◆ Task prompt ◆
Whenever a line below holds the word "Focus", copy that line.

(Saved entries)
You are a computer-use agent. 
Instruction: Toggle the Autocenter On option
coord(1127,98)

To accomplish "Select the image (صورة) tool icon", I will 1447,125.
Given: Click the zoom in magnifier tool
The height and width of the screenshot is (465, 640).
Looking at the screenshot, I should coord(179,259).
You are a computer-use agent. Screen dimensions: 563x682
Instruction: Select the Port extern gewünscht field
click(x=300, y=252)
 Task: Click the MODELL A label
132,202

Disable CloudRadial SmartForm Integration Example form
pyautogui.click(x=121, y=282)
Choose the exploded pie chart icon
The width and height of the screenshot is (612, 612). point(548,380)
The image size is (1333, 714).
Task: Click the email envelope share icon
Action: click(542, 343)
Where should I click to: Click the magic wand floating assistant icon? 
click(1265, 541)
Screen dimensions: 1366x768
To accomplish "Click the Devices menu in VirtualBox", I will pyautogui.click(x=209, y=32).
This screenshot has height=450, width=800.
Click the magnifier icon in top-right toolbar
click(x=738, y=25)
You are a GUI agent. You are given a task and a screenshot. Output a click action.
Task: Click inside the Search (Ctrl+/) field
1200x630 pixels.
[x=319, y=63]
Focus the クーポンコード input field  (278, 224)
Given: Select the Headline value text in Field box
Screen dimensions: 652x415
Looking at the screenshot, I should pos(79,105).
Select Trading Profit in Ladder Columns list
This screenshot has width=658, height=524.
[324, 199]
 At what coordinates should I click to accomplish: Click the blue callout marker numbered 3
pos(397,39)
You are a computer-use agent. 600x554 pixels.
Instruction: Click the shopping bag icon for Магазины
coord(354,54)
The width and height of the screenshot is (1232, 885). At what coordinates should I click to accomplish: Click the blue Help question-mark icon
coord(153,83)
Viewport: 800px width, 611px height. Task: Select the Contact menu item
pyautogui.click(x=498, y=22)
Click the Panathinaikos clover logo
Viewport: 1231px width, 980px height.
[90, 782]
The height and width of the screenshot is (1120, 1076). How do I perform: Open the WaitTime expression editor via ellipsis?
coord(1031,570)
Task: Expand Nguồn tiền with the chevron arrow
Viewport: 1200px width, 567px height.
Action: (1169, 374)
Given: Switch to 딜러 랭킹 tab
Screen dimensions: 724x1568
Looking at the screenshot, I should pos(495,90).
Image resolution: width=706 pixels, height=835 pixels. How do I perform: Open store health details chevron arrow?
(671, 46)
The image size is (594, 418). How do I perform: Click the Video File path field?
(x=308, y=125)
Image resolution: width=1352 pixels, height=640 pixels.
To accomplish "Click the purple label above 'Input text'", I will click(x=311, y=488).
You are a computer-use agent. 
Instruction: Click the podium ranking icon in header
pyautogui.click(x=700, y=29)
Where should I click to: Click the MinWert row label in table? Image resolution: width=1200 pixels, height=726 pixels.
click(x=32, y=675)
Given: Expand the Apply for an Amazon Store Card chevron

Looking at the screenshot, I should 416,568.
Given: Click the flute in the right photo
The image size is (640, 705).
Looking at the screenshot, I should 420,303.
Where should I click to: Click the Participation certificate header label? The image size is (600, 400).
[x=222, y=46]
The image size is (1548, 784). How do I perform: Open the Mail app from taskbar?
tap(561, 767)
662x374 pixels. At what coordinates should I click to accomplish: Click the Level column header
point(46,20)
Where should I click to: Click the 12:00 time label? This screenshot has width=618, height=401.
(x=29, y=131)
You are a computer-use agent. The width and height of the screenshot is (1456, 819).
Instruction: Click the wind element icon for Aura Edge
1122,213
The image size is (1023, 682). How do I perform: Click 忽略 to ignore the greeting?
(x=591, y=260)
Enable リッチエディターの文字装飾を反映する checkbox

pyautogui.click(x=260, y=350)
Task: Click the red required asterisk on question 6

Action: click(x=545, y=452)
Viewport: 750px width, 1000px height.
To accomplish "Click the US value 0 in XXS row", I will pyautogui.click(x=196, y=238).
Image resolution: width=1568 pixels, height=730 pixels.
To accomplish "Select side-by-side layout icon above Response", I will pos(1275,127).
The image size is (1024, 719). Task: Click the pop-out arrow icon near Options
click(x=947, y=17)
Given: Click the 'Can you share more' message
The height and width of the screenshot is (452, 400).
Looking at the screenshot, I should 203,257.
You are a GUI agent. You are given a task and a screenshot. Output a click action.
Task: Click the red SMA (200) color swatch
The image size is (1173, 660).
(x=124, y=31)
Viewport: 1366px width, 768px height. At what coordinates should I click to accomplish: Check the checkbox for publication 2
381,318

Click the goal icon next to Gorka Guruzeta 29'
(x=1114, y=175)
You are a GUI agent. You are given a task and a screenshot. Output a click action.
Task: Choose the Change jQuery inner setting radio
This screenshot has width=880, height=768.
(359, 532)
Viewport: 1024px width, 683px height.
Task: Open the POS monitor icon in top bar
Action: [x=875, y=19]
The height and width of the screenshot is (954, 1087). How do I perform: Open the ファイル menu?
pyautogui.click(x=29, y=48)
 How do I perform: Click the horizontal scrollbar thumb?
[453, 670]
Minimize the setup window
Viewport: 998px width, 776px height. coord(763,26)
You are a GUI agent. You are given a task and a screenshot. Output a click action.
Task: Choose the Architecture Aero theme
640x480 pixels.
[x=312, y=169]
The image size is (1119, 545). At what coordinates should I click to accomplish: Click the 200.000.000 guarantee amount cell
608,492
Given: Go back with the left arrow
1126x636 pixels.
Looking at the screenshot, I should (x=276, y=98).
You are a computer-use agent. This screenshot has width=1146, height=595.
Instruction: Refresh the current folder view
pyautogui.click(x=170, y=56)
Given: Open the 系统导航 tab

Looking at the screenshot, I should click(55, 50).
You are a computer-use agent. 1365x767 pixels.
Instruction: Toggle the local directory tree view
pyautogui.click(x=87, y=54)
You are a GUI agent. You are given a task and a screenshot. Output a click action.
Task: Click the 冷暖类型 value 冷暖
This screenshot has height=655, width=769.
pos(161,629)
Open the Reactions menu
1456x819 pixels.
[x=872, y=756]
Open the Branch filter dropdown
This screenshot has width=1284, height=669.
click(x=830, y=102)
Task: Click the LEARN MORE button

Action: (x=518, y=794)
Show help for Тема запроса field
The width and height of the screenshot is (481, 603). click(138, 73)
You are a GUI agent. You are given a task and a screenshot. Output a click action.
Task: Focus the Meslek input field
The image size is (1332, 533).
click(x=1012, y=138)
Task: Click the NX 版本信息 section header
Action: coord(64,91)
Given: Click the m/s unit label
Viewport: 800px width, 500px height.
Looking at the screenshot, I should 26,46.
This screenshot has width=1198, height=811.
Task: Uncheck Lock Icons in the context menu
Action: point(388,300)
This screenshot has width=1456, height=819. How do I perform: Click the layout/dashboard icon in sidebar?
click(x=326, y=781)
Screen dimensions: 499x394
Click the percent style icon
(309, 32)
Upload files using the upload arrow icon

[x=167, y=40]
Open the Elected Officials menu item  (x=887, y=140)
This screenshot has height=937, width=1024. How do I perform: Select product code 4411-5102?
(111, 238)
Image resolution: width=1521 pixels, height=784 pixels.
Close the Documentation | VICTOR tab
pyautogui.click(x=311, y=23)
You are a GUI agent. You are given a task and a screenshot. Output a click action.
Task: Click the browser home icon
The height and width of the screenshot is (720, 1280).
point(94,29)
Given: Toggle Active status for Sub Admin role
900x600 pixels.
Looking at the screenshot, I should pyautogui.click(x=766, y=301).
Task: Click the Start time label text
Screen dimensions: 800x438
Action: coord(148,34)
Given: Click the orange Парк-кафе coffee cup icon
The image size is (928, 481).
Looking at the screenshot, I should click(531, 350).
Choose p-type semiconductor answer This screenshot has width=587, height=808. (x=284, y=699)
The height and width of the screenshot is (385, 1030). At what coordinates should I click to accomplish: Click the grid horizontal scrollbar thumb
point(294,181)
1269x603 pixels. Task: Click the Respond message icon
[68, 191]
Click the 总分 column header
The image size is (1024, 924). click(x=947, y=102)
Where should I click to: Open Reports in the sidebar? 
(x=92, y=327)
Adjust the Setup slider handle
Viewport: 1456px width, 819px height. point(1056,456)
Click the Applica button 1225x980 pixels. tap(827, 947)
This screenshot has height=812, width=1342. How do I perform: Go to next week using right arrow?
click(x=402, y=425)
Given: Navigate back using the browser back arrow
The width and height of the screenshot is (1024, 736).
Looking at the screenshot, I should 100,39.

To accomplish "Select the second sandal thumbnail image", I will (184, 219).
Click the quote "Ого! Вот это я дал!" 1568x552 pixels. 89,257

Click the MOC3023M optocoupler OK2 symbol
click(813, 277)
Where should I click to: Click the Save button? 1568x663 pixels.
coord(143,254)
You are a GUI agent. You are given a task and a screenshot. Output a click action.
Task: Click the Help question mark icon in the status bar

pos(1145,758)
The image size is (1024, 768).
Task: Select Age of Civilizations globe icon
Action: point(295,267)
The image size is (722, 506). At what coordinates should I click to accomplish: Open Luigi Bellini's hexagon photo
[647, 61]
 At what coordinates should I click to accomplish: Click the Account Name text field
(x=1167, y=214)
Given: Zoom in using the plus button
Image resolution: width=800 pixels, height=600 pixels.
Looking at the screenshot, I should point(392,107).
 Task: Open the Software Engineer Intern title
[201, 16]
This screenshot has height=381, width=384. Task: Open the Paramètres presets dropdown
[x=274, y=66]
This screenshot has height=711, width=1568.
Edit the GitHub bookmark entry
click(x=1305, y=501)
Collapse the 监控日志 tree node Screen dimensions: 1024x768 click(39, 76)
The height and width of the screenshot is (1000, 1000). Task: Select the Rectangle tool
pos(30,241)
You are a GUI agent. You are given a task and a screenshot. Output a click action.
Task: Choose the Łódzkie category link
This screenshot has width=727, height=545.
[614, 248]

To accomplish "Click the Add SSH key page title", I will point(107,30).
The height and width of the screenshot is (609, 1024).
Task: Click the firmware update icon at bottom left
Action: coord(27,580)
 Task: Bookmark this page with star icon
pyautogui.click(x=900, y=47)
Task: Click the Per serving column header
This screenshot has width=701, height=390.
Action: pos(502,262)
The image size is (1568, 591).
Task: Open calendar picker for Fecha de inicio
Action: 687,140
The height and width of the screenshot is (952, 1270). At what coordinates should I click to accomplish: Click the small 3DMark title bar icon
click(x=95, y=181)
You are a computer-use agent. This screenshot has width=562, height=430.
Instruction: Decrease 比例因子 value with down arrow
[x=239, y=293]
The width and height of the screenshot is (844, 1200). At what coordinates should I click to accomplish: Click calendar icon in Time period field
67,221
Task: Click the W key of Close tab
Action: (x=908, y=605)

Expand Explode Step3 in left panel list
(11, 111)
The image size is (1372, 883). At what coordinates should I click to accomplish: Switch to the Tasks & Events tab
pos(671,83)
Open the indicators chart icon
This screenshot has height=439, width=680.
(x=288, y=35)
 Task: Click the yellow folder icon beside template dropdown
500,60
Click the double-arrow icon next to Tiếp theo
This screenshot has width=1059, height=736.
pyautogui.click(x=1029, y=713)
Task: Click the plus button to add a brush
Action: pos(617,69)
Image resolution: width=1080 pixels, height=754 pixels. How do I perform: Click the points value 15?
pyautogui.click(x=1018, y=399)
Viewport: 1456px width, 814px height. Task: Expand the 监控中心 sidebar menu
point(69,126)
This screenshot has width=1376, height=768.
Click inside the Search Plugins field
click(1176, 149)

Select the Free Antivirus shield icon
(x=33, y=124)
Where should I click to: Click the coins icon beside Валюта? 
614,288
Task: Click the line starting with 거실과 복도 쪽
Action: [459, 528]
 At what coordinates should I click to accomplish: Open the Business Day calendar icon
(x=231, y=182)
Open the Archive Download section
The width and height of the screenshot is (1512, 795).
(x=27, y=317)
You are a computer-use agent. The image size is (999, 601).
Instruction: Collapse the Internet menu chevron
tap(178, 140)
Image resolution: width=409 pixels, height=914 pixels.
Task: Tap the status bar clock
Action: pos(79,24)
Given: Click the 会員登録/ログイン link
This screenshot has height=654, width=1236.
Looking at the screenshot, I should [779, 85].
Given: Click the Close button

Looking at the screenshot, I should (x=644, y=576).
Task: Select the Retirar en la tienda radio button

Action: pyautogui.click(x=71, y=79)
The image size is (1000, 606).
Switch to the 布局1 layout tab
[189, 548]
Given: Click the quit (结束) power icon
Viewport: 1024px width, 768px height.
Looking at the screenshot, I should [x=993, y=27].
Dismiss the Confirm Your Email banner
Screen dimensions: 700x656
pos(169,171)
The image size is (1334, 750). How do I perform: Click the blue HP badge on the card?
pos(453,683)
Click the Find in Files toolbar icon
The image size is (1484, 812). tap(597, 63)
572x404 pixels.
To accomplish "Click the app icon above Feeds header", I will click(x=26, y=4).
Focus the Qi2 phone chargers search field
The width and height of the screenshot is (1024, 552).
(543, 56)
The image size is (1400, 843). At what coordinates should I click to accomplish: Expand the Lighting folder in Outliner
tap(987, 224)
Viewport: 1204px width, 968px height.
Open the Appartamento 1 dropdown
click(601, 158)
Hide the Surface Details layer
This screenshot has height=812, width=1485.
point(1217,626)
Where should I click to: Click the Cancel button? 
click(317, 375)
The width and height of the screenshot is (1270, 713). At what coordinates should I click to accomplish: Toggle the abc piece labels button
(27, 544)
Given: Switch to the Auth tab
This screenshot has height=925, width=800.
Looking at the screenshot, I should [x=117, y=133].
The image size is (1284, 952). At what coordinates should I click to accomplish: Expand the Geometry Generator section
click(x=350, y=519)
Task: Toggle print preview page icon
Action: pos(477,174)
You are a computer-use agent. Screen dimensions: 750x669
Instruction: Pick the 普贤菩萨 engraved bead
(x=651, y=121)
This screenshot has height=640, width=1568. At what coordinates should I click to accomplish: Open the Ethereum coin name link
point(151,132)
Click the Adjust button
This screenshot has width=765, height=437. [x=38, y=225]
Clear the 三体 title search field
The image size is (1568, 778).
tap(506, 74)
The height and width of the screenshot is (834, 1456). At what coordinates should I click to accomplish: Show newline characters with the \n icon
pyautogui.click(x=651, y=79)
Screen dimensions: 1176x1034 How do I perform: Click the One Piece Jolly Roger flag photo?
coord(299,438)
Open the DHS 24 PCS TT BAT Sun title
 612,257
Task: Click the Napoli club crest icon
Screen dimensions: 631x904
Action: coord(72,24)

◆ Answer to the problem ◆
Focus the クーポンコード input field  (278, 224)
Task: Focus the Meslek input field
Focus the Qi2 phone chargers search field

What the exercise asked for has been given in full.